Book A Catalogue of the Printed Books in the Library of the Honourable Society of the Middle Temple

Download or read book A Catalogue of the Printed Books in the Library of the Honourable Society of the Middle Temple written by Middle Temple (London, England). Library and published by . This book was released on 1914 with total page 736 pages. Available in PDF, EPUB and Kindle. Book excerpt:

Book Harvard Political Classics

Download or read book Harvard Political Classics written by and published by . This book was released on 1918 with total page 474 pages. Available in PDF, EPUB and Kindle. Book excerpt:

Book The Power of Scripture

    Book Details:
  • Author : Andreas Pečar
  • Publisher : Berghahn Books
  • Release : 2021-12-10
  • ISBN : 1800733216
  • Pages : 269 pages

Download or read book The Power of Scripture written by Andreas Pečar and published by Berghahn Books. This book was released on 2021-12-10 with total page 269 pages. Available in PDF, EPUB and Kindle. Book excerpt: In England, from the Reformation era to the outbreak of the Civil War, religious authority contributed to popular political discourse in ways that significantly shaped the legitimacy of the monarchy as a form of rule as well as the monarch’s ability to act politically. The Power of Scripture casts aside parochial conceptualizations of that authority’s origins and explores the far-reaching consequences of political biblicism. It shows how arguments, narratives, and norms taken from Biblical scripture not only directly contributed to national religious politics but also left lasting effects on the socio-political development of Stuart England.

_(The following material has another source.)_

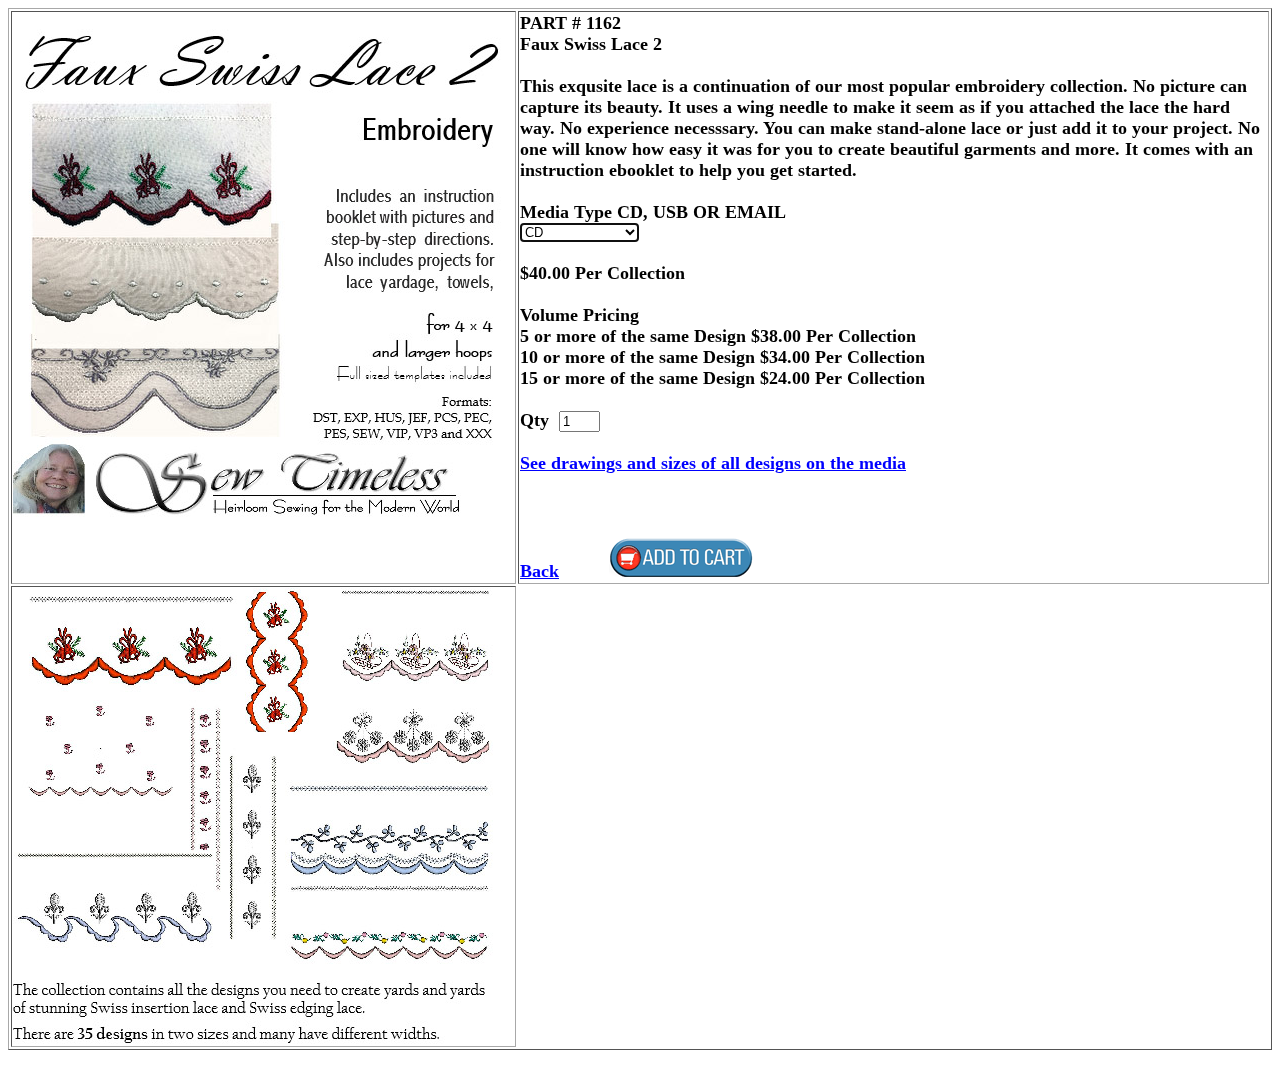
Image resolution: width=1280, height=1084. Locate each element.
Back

Book The Life and Work of Blessed Robert Francis Cardinal Bellarmine  S J   1542 1621

Download or read book The Life and Work of Blessed Robert Francis Cardinal Bellarmine S J 1542 1621 written by James Brodrick and published by . This book was released on 1928 with total page 606 pages. Available in PDF, EPUB and Kindle. Book excerpt:

Book Newsletters from the Archpresbyterate of George Birkhead

Download or read book Newsletters from the Archpresbyterate of George Birkhead written by Michael C. Questier and published by Cambridge University Press. This book was released on 1998 with total page 326 pages. Available in PDF, EPUB and Kindle. Book excerpt: This volume contains a series of Jacobean newsletters written by members of one of the most important Catholic clerical factions of the period. They shed light primarily on matters which most immediately affected the English Catholic community: the strife between different Catholic factions, the conflict between Catholics and the State (especially over the Jacobean oath of allegiance), and the possibility, nevertheless, of obtaining some form of toleration. They also give us Catholic glosses on other news which could be taken to have a bearing on the prospects of English Catholics, such as Court politics, the conduct of Jacobean foreign policy towards European Catholic states, and controversies within the Church of England. This previously unpublished material, extensively annotated by Michael Questier, provides highly illuminating source material for the study of early modern ecclesiastical politics.